What are the top priorities for Australia’s charities?

Posted on 08 Jul 2024

By Andrew Leigh

Listen closely survey

Charities Minister Andrew Leigh provides a snapshot of the results of his office's investigation into the issues that matter most to the charity and not-for-profit sector.

It’s easy to forget the scale of Australia’s charity sector.

Overall, 1.4 million people, or 10.5 percent of the workforce, are employed by charities. There are as many people working for charities as working in agriculture, mining and manufacturing put together.

Charities are active in education, human services, health, arts, sport, the environment, international development and much more.

To better understand the priorities of charities, I recently carried out one of the largest-ever surveys of the Australian charity sector. In total, more than 2000 charities responded, providing a broad cross-section of the community sector, and insights into the issues that are top of mind for charities.

Small charities

What are charities most concerned about? Let’s start with small charities, those with annual revenues of less than $500,000 per year. Among the top areas of focus for smaller charities are arts and culture, human rights, animal welfare and advancing religion.

These charities top priority by a wide margin is attracting sufficient philanthropic funding and enough volunteers.

Half of Australian charities have no paid staff, and many small charities operate out of people’s homes rather than a formal office.

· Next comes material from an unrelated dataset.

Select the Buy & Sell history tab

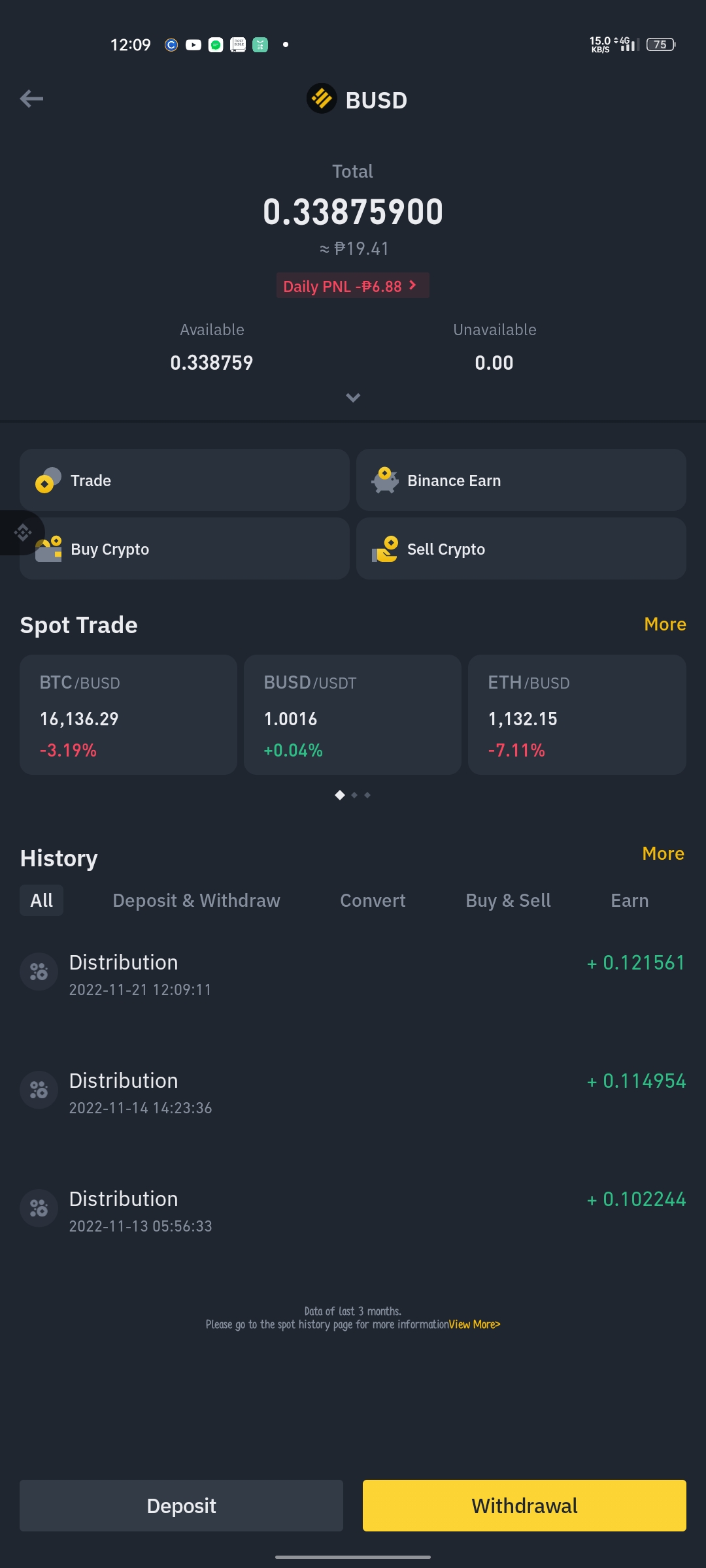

The second-highest priority for small charities is government funding, contracting and tendering, while the third-highest priority is leadership and staff development.

Medium-sized charities

Let’s look now at medium-sized charities – those with revenues of between $500,000 and $3 million.

Medium-sized charities work in areas such as education, the environment and reconciliation.

The top priority for these charities is government funding, contracting and tendering. This reflects the engagement of medium-sized charities with government programs, which may involve the delivery of government services.

Their second-highest priority is philanthropy and volunteers, followed by measurement, outcomes and quality of services.

Large charites

The largest charities are those with annual revenues above $3 million.

Among the most common focus areas for large charities are health and social welfare.

For them, the top priority is measurement, outcomes and quality of services, suggesting a strategic emphasis on demonstrating impact and service quality.

The next highest priority for large charities is government funding. Where philanthropy and volunteers are the highest priority for small charities, they rank only sixth for large charities.

Other interesting patterns can be seen across charity types.

  • Charities focused on social and public welfare are especially concerned about government funding.
  • Organisations aimed at promoting reconciliation are particularly focused on philanthropy and volunteers.
  • Human rights organisations rate policy and advocacy as a high priority.
  • Health-related charities rank measurement and outcomes as a higher priority.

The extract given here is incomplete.